Ms. Representation: Man. Women. Child.

A look at the female gaze in Konkana Sen Sharma’s A Death in the Gunj
Ms. Representation: Man. Women. Child.

Konkona Sen Sharma’s Death in the Gunj showcases the female gaze at its sensitive best. The film, that I caught again earlier this week, is based on a short story by Mukul Sharma, and unfolds gently at a pace that allows us to uncover the equations between various characters. It offers a wonderful peek into life in the late 70s, but does so without being too gimmicky... amid candles and spirits (both of the ghost and liquid variety), cigarettes, unhurried and largely unworried people, picnics by gentle brooks, games of chess, and kabaddi… All at the supremely atmospheric McCluskieganj, Bihar (now in Jharkhand).

In her directorial debut, Konkana shows admirable restraint, a quality that gives her film a great sense of depth. For a film set in the 70s, it could have easily descended down to a parade of ‘period’ elements, like we have seen before, a formulaic manipulation using soundtracks and colours. But Konkana introduces them subtly, without in-your-face ta-das, with delicate ‘aha’ moments—think bikes and cigarette wrappers, tape recorders and references (albeit censored) to Indira Gandhi and the emergency. Many of the scenes in the film are absolutely fresh and follow an unpredictable trajectory. From dancing to Toont gachhe bhooth nache while drinking hooch with the locals to dead moths in notebooks, the film offers new, fresh visuals that are devoid of clichés.

Konkana paints her women characters in all the colours they truly deserve and seldom receive in our cinema. Take the women out of A Death in the Gunj and there is nothing really; each more irreplaceable than the other. Not sure you can say the same about all the men in the film.

A Death… opens with a blue ambassador car into whose dickey, two worried men are trying to fit someone that’s dead.
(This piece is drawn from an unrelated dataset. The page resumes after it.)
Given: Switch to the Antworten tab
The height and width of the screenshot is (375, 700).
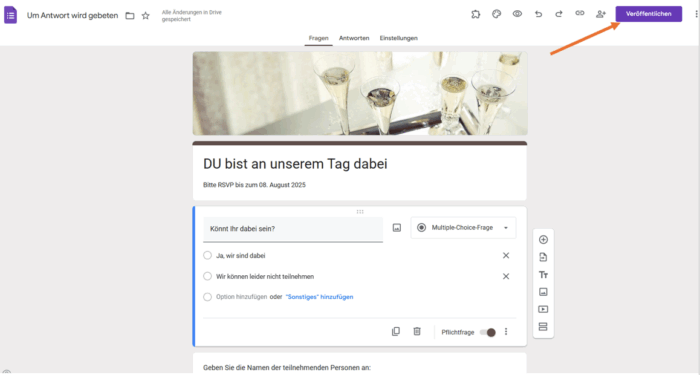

And then the film goes back seven days in time and then the story unravels.

At the heart of this film is a very delicate Shutu, who has recently lost his father, (played wonderfully by Vikrant Massey), and around him, a colourful set of characters, all equally self-involved. There’s the outspoken Mimi (Kalki Koechlin) on whom Shutu has an eye, even as she is trying to come to terms with the marriage of an ex-beau—the brash Vikram (Ranvir Shorey); there’s the quintessential, big brother (a cousin in this case) Nandu (Gulshan Devaiah), who means well but has a short fuse, and his wife Bonnie (Tillotama Shome) who cares for Nandu, and seems to accommodate him more than the others in the household. There’s Nandu’s parents--OP (Om Puri) who likes his tipple and gun a bit too much and Anupama  (Tanuja), who is concerned about Shutu’s mother, and in whose eyes and words lie disappointment for Shutu. There’s the Anglo Indian Brian, looking forward to moving to Australia, and Nandu and Bonnie’s child Tani, who is Shutu’s only friend and ‘equal’. There’s also a smattering of other locals, like a baker and OP-Anupama’s live-in help.

Konkana’s crafting of her main man is at once interesting and refreshing. Shutu is sensitive and through his actions, we discover just how much, throughout the film. In many scenes, he stays literally behind closed doors, and until the end, we don’t see them open much. He lays low and waits to be invited. The protagonist’s relationship with the women (and child) around him is at the heart of A Death in the Gunj. Sure, the men all, one after another, go after him: at a ‘spirit inviting’ session, they prank him; at a game of kabbadi they injure him; as he learns to reverse the car and bangs into a wall they give him an earful. But it is the women in the film who ‘see’ him. Bonnie sees how fragile he is after the death of his father; Mimi, in one scene tells him, ‘You’re so pretty, you could be a girl’ and then goes on to develop a short, secret relationship with him; Tani is protective of him, learns from him and dotes on him; and Anupama is worried about him.

The film showcases the trappings of ‘toxic masculinity’ and how it breaks people in their fragile moments, and around all these men, who are telling Shutu he’s not a child any more, we see real flesh-and-blood women characters who aren’t cardboards meant to fill up space, but drive the plot and occupy the screen and our minds.

This weekly column is a rumination on how women are portrayed in cinema. Krupa Ge is a Chennai-based journalist, writer and editor.